(Collected data entries)
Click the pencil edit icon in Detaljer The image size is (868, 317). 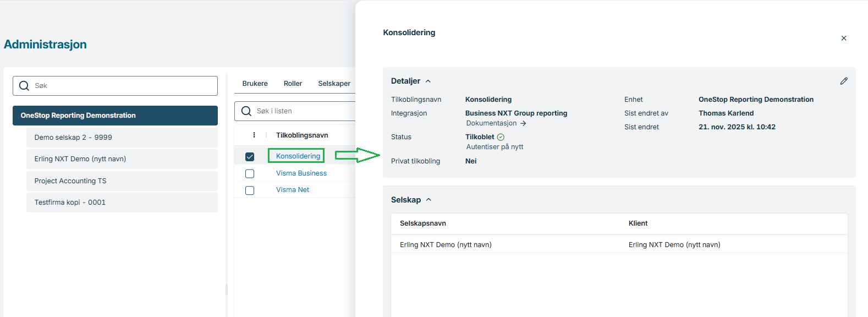844,81
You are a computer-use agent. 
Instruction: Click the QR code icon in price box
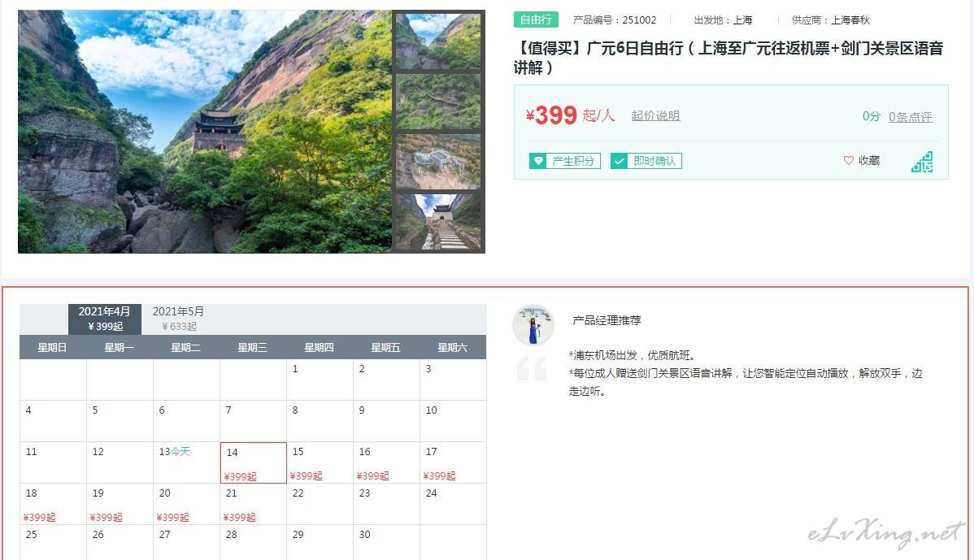tap(923, 162)
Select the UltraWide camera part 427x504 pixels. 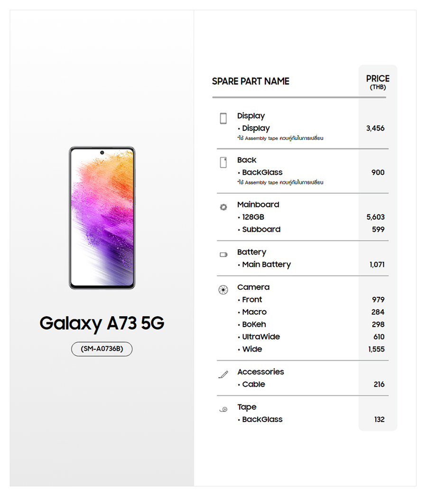[x=261, y=337]
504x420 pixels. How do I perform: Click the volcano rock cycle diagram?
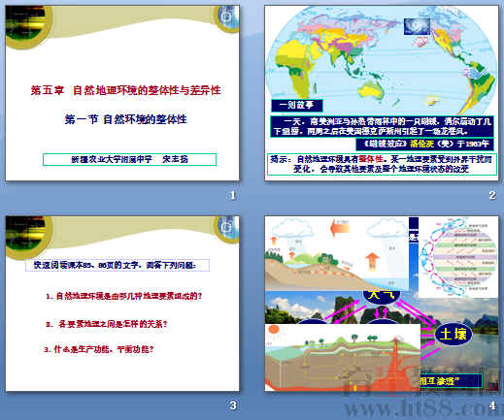343,357
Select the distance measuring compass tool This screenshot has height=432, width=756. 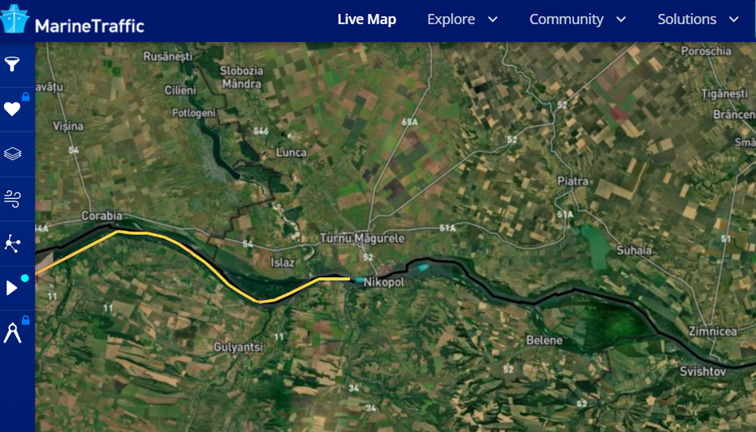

Problem: Leave out each picture and extract the lines from the one containing "504x420 pixels. How" through the end of the records above, inclusive, exactly as they stand.

Result for this exercise:
504x420 pixels. How do I perform: Click the volcano rock cycle diagram?
343,357
Select the distance measuring compass tool This screenshot has height=432, width=756. 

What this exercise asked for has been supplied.